The post about "Blocking the world" is about people configuration that trigger the bug.
It is normally useless to Block the world and the comment is in the right place in the pfBlockerNG w/DNSBL thread.

The thread has 55 pages, because pfBlockerNG is not trivial to configure.
Since when the size of a thread make it irrelevant to read it?

JohnH

Following the following instructions I have trashed my pfSense install and receive the following stack trace on boot:

Fatal Error: Allowed memory size of 262144 bytes exhausted (tried to allocate 49152 bytes) in /etc/inc/interfaces.inc on line 568

Call Stack:
      0.0002  219464    1. {main}() /etc/rc.conf_mount_ro:0
      0.0012  259568    2: require_once('etc/inc/config.inc') /etc/rc.conf_mount_ro:55
      0.0043  366712    3. require_once('/etc/inc/notices.inc') /etc/inc/config.inc:56
      0.0050  396632    4. require_once('/etc/inc/functions.inc') /etc/inc/notices.inc:56

No options work

I followed the post below, and then ran the geoip download which completed successfully.
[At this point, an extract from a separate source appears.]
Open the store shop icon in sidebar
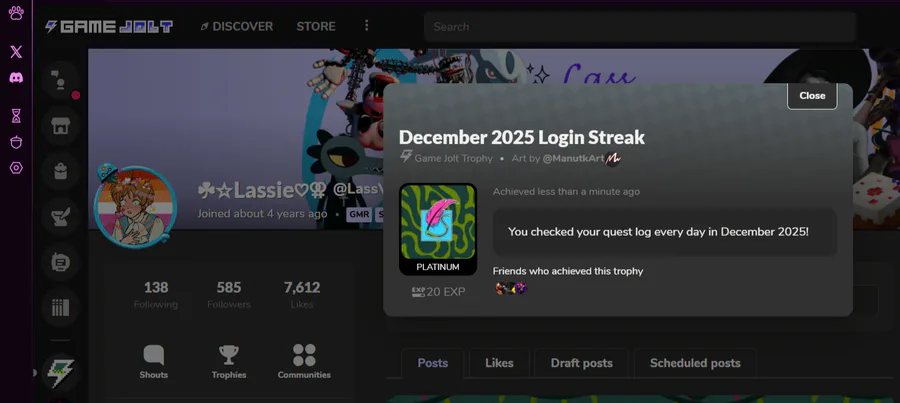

Then while running the update from pfBlocker it froze, and the network went down. Now the DHCP does not assign addresses to the network and I cannot access the box except going directly to it with KBB and monitor.

Reverting changes and rebooting does not resolve. Running any option from the terminal returns the above error. If only the devs hadn't removed the script for manual backups and recovery….

@RonpfS:

@Perforado:

All the php-scripts spawned by the gui are constrained by the memory-limit set by suhosin. Which is 512MB.

That's what my perl-one-liner was for. I even increased the limit to 4GB for testing today …

For those wandering about suhosin, it is defined in /usr/local/etc/php.ini

; File generated from /etc/rc.php_ini_setup
output_buffering = "0"
expose_php = Off
implicit_flush = true
magic_quotes_gpc = Off
max_execution_time = 900
request_terminate_timeout = 900
max_input_time = 1800
max_input_vars = 5000
register_argc_argv = On
register_long_arrays = Off
variables_order = "GPCS"
file_uploads = On
upload_tmp_dir = /tmp
upload_max_filesize = 200M
post_max_size = 200M
html_errors = Off
zlib.output_compression = Off
zlib.output_compression_level = 1
include_path = ".:/etc/inc:/usr/local/www:/usr/local/captiveportal:/usr/local/pkg:/usr/local/www/classes:/usr/local/www/classes/Form"
display_startup_errors=on
display_errors=on
log_errors=on
error_log=/tmp/PHP_errors.log
extension_dir=/usr/local/lib/php/20131226/
date.timezone="America/New_York"
session.hash_bits_per_character = 5
session.hash_function = 1

; Extensions

; opcache Settings
opcache.enabled="1"
opcache.enable_cli="0"
opcache.memory_consumption="50"

[suhosin]
suhosin.get.max_array_index_length = 256
suhosin.get.max_vars = 5000
suhosin.get.max_value_length = 500000
suhosin.post.max_array_index_length = 256
suhosin.post.max_vars = 5000
suhosin.post.max_value_length = 500000
suhosin.request.max_array_index_length = 256
suhosin.request.max_vars = 5000
suhosin.request.max_value_length = 500000
suhosin.memory_limit = 536870912

Setting 'memory_limit' in the inc file is maxed by the suhosin.memory_limit.

The memory_limit is defined in /etc/inc/config.inc

// Set memory limit to 512M on amd64.
if ($ARCH == "amd64") {
	ini_set("memory_limit", "512M");
} else {
	ini_set("memory_limit", "128M");
}

So for those using many IPV6 GeoIP table on amd64, they probably have to change /usr/local/etc/php.ini, /etc/rc.php_ini_setup, pfblockerng.inc as well as the Firewall Maximum Table Entries

The php memory issues are not specific to pfBlockerNG, backup crashes when backup size is too big, the Diagnostics/Tables will crash when viewing huge table, etc.

This is a AsRock Q1900M w/quad core celeron J1900, 8GB RAM, 1TB HDD, 1 intel dual GbE, 1 intel single GbE cards.